Translate the opening sentence of the text on fractional assessment below into Spanish: "No one seems to know exactly how the practice of fractional assessment began."

**** Text ****

No one seems to know exactly how the practice of fractional assessment began. In an early case the Supreme Court suggested that: "If we look for the reason for this common consent to substitute a custom for the positive rule of the statute, it will probably be found in the difficulty of subjecting personal property, and especially invested capital, to the inspection of the assessor and the grasp of the collector. The effort of the land-owner, whose property lies open to view, which can be subjected to the lien of a tax not to be escaped by removal, or hiding, to produce something like actual equality of burden by an underevaluation of his land, has led to this result" (Cummings v National Bank, 101 US 153, 163).

This may well explain the origin of the rule, but it does not account for its remarkable powers of endurance, especially in a State like New York, which has removed personal property from the tax rolls (Real Property Tax Law, § 300). Its survival depends on other factors none of which are particularly commendable.

**** Material ****

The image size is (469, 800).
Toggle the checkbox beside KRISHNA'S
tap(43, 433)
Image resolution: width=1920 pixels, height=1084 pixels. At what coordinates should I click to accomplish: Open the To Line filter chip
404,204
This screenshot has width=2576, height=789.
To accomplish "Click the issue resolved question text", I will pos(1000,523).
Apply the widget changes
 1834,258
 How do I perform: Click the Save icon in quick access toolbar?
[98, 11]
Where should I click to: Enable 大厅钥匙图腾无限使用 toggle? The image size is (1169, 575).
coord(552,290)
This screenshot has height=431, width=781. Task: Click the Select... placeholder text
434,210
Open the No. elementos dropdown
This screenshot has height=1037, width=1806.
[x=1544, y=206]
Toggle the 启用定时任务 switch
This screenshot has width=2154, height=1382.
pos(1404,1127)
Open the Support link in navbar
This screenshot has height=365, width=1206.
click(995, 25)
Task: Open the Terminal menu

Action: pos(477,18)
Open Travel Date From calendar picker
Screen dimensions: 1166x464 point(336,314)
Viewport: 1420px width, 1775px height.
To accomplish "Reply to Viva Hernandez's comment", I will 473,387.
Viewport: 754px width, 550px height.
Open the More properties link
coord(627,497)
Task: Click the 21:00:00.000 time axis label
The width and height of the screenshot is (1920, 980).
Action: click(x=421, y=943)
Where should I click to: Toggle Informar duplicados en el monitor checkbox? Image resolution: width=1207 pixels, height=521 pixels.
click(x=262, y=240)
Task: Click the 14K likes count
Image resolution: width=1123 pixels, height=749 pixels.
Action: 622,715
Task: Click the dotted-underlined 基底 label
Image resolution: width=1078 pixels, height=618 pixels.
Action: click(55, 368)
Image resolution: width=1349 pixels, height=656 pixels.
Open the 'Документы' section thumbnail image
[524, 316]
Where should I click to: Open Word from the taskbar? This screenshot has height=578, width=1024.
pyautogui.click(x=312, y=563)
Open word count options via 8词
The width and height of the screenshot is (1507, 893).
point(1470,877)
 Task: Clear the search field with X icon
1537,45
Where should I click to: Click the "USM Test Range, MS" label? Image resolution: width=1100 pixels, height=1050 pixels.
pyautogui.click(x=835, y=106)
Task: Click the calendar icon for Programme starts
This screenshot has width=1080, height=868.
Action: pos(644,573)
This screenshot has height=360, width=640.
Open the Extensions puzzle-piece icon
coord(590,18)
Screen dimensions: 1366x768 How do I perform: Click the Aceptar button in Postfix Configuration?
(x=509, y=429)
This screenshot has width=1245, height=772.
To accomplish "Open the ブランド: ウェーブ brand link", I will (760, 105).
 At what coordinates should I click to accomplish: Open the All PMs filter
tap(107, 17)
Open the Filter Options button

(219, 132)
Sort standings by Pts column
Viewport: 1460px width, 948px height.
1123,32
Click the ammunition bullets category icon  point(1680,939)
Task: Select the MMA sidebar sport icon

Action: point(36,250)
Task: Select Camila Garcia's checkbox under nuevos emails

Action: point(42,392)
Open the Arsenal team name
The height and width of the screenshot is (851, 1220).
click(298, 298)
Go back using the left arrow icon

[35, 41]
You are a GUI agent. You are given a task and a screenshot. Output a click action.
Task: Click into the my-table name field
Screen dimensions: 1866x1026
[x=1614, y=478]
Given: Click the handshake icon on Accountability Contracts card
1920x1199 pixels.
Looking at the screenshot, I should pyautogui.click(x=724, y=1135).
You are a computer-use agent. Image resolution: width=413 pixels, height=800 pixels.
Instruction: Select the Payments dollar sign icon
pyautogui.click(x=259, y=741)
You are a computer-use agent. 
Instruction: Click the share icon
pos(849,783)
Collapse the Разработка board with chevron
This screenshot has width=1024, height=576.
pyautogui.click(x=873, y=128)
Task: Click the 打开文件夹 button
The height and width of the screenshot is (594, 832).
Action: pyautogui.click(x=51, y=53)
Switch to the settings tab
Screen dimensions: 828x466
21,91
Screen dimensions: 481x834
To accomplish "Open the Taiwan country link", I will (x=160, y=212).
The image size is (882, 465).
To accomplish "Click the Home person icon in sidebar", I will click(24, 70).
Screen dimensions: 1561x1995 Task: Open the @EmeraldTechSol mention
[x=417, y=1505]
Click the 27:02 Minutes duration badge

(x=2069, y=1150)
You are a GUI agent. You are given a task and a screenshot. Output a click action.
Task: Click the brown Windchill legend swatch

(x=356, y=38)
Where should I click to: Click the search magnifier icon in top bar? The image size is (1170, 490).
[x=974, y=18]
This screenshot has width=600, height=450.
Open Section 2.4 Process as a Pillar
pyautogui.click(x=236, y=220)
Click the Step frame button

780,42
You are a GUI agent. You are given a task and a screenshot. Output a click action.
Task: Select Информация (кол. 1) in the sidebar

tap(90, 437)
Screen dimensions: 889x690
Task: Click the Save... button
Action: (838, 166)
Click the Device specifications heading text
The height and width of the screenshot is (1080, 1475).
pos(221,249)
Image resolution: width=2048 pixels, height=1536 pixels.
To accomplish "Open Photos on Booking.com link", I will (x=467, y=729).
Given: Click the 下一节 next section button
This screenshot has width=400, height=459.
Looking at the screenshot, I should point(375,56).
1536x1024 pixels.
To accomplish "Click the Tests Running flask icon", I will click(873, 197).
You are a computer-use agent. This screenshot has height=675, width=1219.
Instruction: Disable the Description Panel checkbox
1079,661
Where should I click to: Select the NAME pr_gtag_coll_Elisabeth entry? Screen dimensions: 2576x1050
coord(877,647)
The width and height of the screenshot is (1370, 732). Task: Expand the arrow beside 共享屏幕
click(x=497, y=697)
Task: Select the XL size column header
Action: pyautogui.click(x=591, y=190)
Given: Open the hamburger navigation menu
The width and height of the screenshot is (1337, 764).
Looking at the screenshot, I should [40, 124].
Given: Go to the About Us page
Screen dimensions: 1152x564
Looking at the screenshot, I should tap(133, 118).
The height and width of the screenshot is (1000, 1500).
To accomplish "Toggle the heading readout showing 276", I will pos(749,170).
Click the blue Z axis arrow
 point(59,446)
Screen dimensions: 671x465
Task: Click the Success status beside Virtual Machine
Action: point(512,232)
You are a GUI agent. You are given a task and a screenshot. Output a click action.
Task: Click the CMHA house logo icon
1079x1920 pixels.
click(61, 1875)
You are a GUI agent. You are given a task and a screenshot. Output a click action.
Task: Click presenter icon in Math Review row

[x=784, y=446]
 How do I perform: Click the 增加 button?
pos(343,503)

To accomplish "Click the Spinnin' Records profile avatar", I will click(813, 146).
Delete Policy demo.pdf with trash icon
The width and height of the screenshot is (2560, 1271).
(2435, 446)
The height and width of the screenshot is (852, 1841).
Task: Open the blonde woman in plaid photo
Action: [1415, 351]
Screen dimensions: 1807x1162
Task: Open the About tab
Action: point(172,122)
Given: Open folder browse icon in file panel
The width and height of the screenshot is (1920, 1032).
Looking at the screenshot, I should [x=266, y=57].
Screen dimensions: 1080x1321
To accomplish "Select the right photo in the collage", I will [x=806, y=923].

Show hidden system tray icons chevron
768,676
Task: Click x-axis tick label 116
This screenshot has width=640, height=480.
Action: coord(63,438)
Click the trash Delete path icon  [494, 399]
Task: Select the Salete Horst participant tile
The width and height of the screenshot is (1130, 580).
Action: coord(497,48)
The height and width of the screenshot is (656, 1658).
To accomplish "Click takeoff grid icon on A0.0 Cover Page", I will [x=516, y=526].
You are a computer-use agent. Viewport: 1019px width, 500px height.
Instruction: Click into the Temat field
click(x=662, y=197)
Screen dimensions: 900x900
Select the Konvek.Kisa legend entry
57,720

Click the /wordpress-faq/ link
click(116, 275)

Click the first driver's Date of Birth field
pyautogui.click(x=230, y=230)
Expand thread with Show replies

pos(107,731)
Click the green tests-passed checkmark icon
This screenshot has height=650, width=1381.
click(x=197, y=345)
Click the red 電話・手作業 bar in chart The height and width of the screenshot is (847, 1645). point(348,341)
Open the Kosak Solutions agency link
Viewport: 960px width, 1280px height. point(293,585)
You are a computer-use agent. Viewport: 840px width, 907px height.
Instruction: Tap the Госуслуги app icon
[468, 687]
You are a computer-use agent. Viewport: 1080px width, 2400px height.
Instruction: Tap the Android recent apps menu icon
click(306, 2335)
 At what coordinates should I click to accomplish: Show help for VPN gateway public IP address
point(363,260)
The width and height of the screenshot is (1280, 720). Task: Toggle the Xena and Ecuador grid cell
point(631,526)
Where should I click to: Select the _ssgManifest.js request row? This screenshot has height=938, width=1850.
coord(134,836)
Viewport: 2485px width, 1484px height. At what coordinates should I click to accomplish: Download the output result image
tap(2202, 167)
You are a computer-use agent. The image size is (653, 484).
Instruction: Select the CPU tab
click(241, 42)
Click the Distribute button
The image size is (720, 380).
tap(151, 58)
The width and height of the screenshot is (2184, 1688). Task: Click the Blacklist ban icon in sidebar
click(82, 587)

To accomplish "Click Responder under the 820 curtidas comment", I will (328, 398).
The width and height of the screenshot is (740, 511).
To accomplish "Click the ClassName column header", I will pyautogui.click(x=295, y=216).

****

Exercise output -> Nadie parece saber exactamente cómo comenzó la práctica de la tasación fraccionada.